- EXERCISE DIRECTIONS
Among the records below, find the line with "Instruction: Click the" and the line with "The height and". Set down both and every line between, exactly and with no pictures, but nothing else.

- RECORDS FOR THIS EXERCISE
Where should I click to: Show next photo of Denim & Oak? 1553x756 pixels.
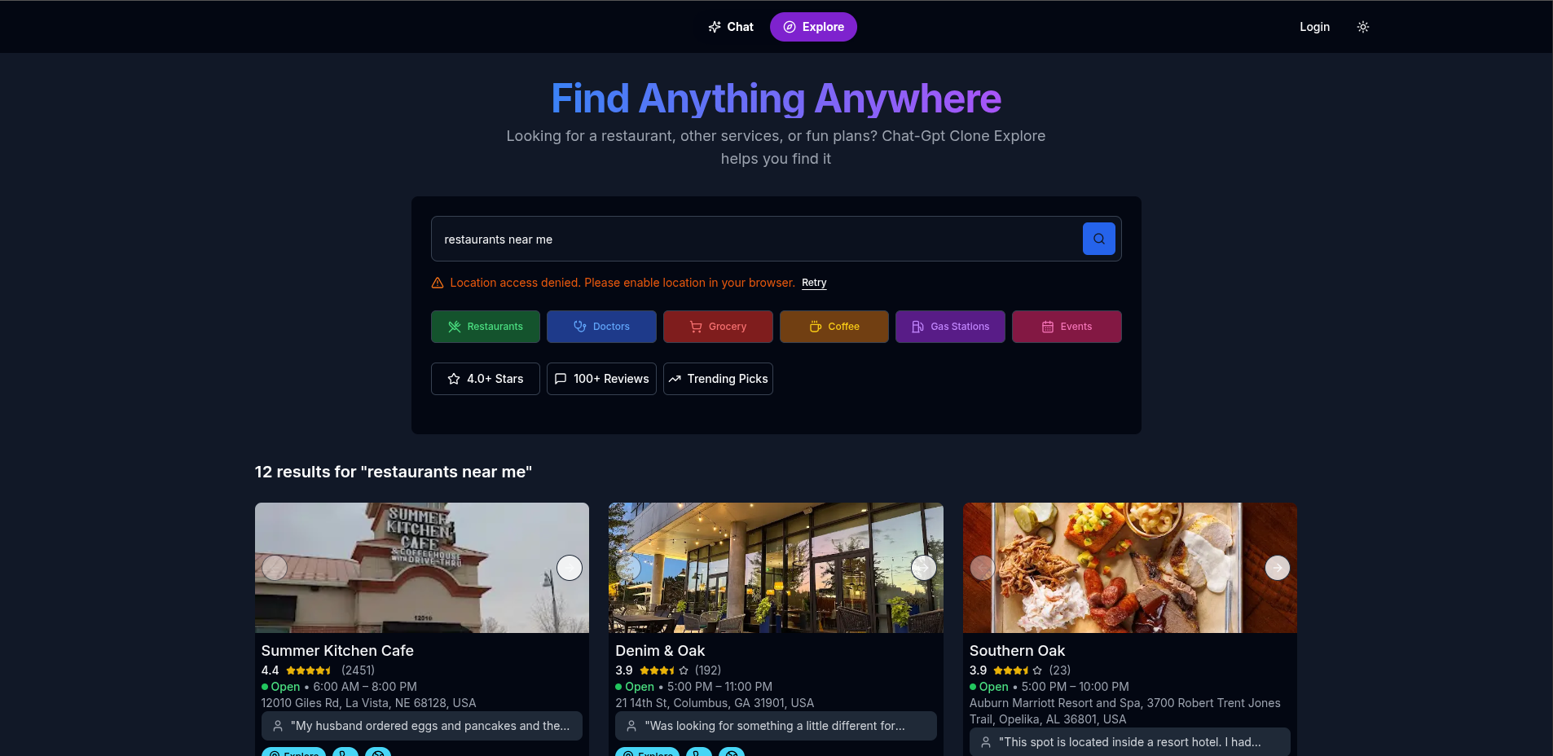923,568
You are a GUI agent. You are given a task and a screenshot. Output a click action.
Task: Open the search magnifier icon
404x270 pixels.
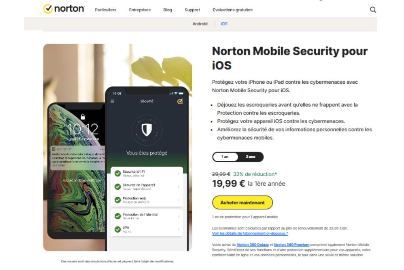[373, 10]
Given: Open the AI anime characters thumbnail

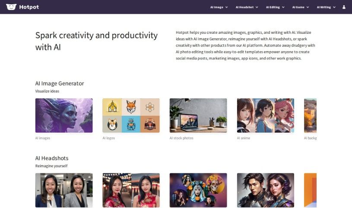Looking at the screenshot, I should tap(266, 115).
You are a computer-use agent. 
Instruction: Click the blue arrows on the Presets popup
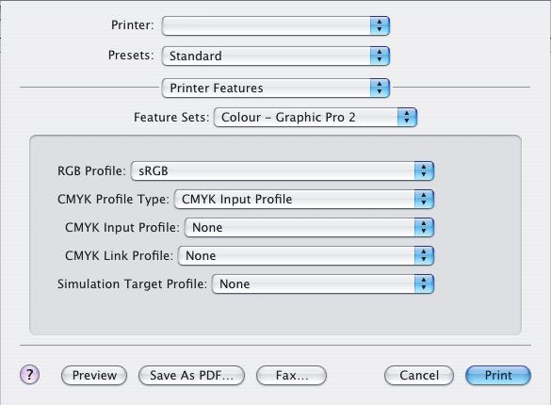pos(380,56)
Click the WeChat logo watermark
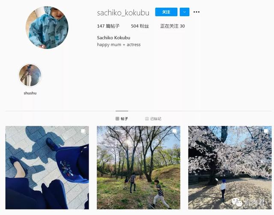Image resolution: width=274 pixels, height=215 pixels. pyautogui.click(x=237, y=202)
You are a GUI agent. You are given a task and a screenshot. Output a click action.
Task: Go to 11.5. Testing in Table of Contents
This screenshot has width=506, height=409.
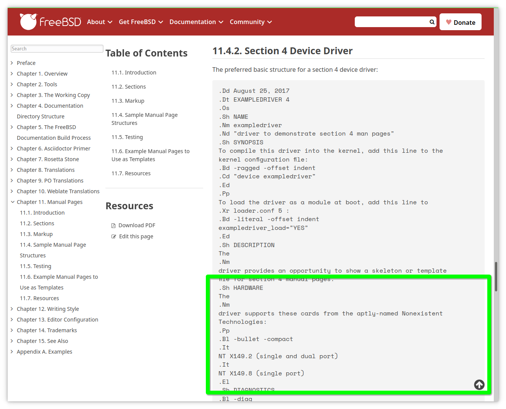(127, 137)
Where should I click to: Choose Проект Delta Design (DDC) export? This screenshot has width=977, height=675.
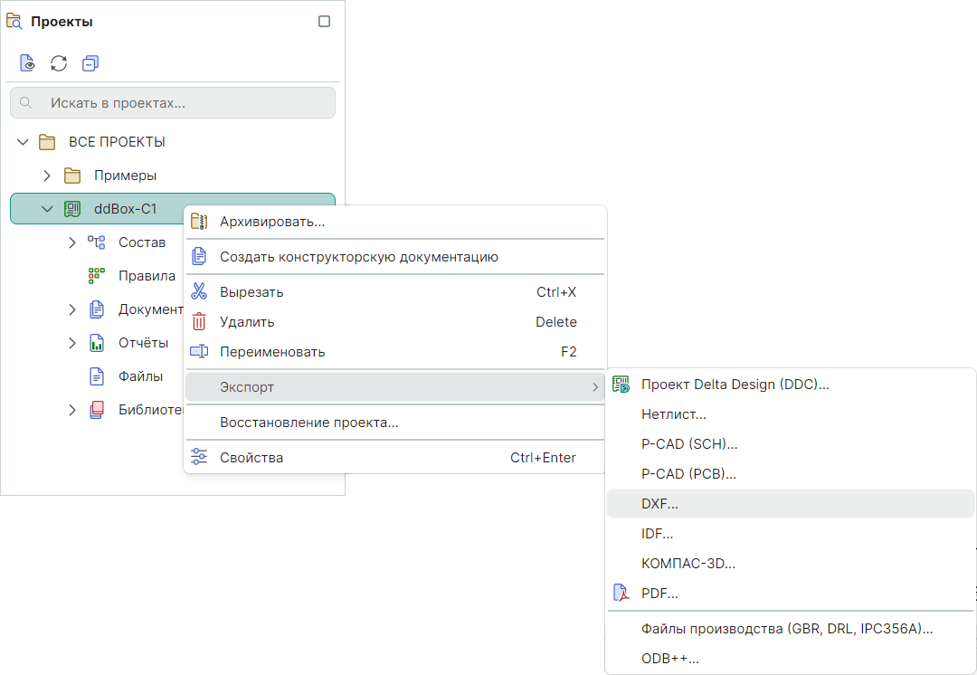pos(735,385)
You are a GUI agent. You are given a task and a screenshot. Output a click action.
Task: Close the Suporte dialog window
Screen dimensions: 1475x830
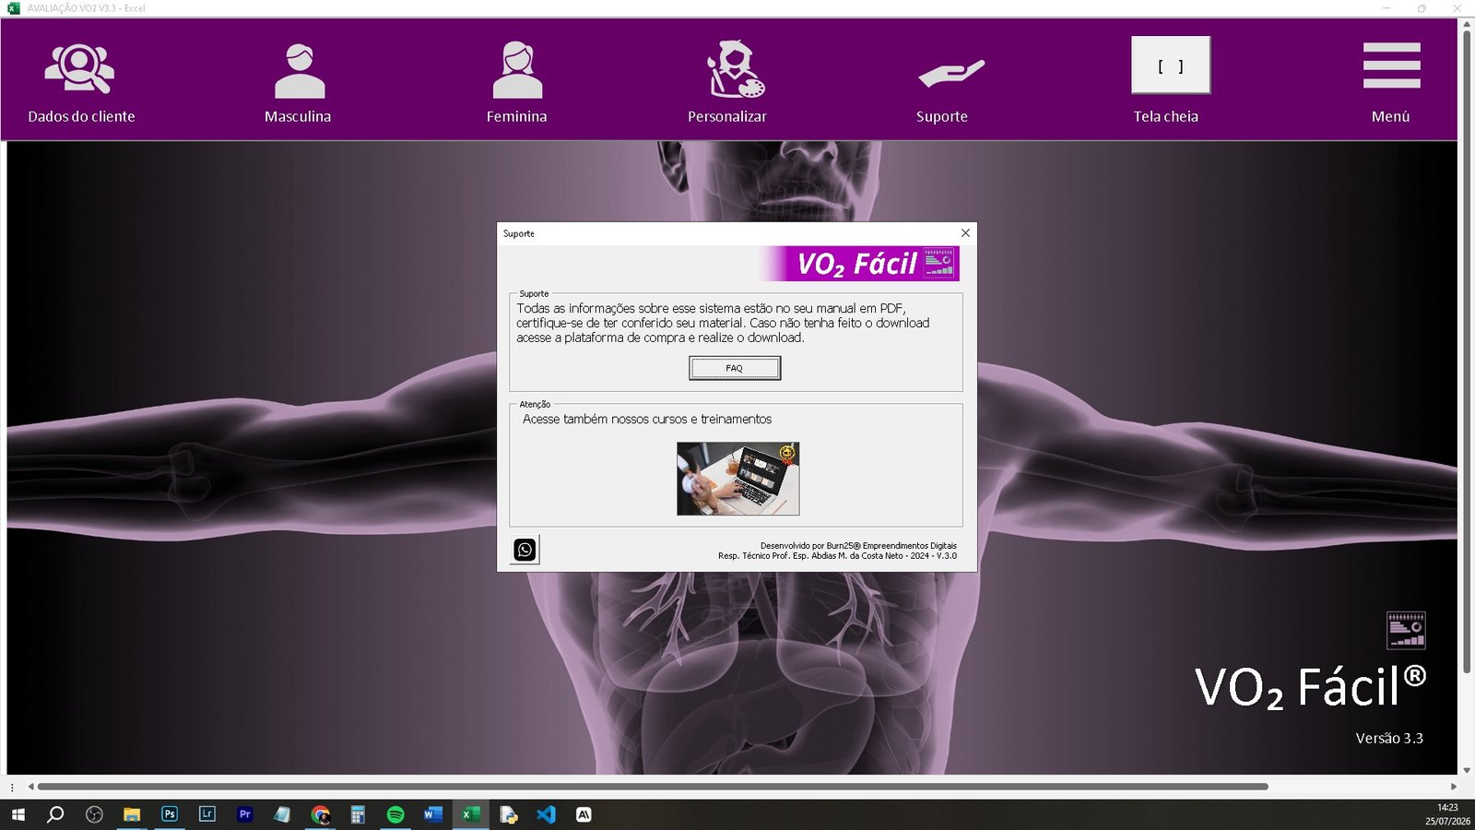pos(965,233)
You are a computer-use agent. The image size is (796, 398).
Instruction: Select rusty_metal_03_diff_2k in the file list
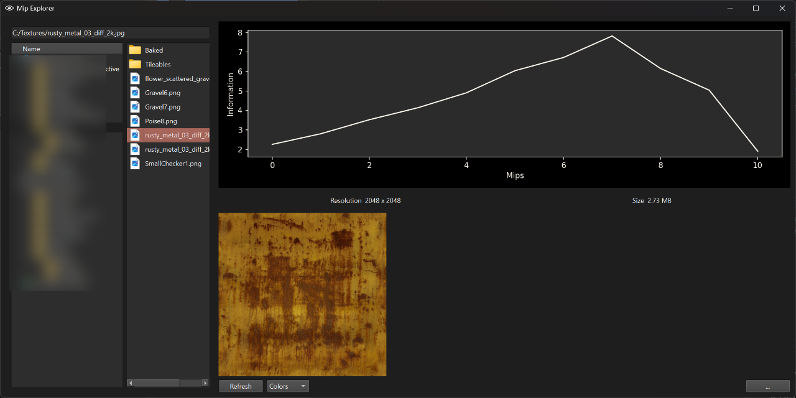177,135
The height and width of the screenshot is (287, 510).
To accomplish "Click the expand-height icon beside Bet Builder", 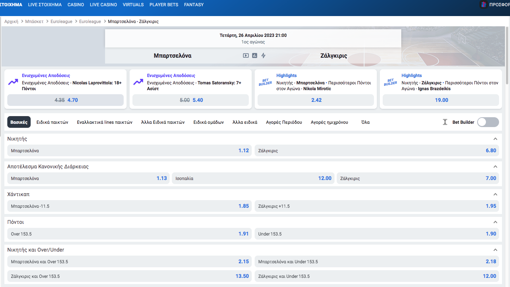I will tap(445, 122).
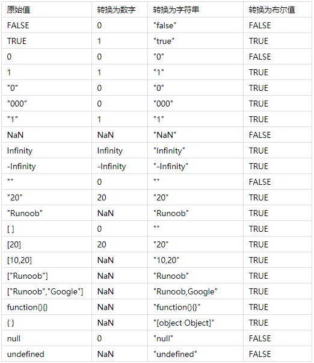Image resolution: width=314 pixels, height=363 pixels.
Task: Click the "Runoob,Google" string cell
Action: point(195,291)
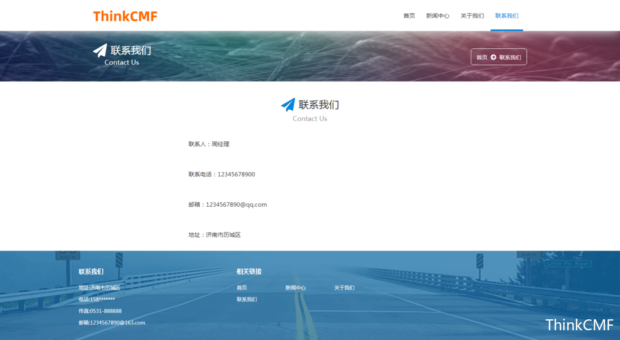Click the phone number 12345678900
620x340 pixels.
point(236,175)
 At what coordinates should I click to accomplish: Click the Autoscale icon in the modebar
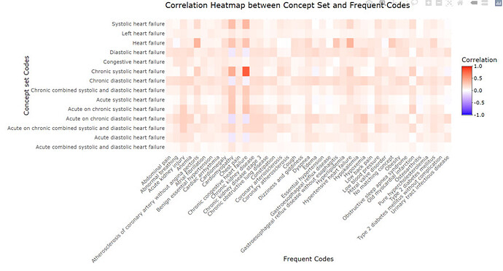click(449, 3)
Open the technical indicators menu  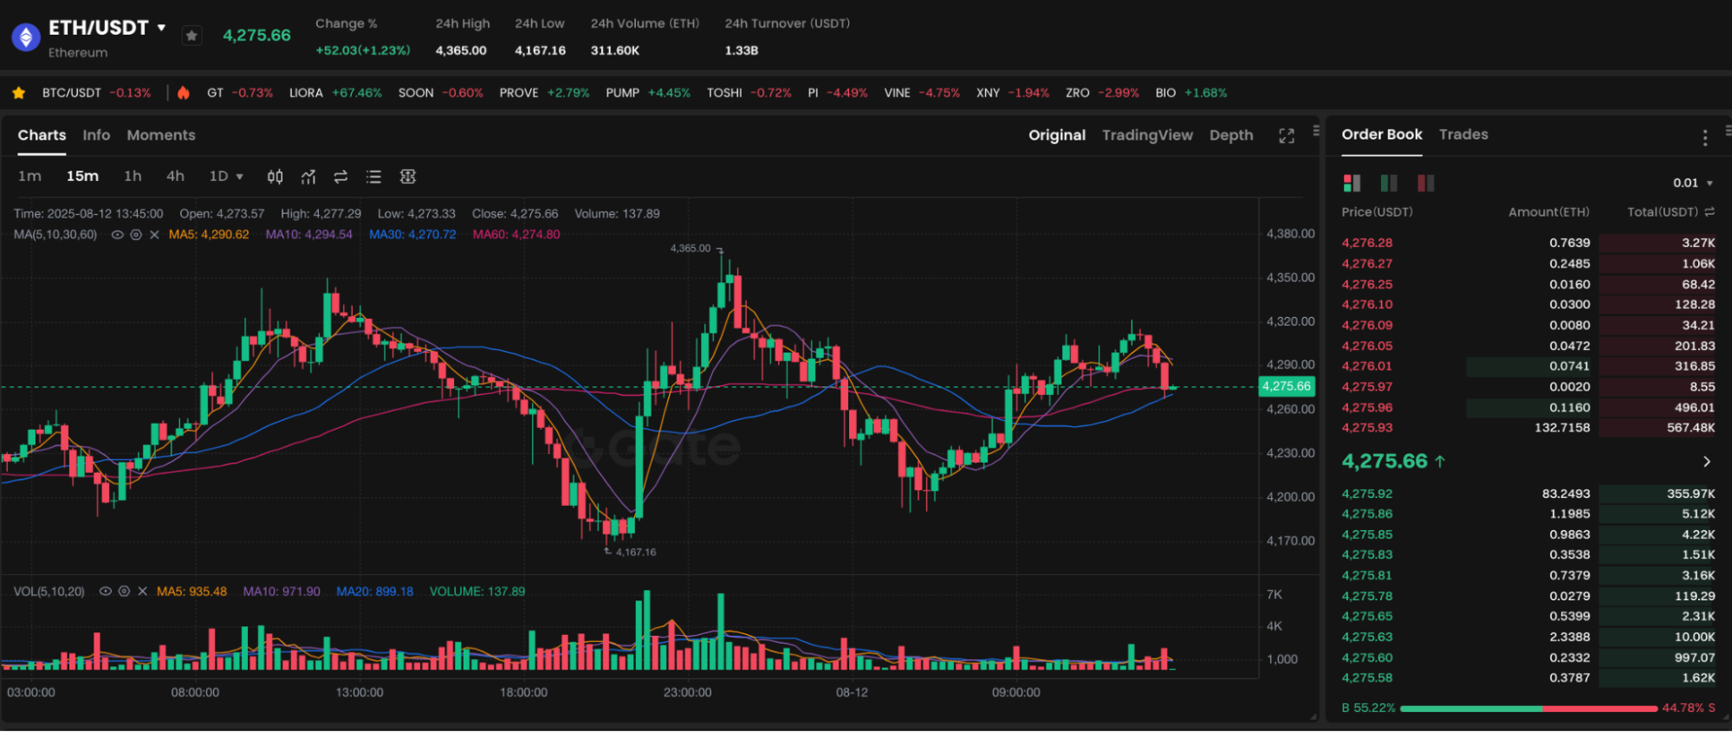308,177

- WRITTEN SOLUTION
Instruction: Click the blue arrows on the Presets popup
pos(380,56)
Click the WeChat logo watermark
Image resolution: width=274 pixels, height=215 pixels. pyautogui.click(x=237, y=202)
You are a GUI agent. You are given a task and a screenshot. Output a click action.
Task: Go to 11.5. Testing in Table of Contents
This screenshot has width=506, height=409.
(127, 137)
Where should I click to: Choose Проект Delta Design (DDC) export? This screenshot has width=977, height=675.
pos(735,385)
You are a GUI agent. You are given a task and a screenshot. Output a click action.
Task: Close the Suporte dialog window
Screen dimensions: 1475x830
pos(965,233)
You are a computer-use agent. The image size is (796, 398).
Instruction: Select rusty_metal_03_diff_2k in the file list
177,135
The height and width of the screenshot is (287, 510).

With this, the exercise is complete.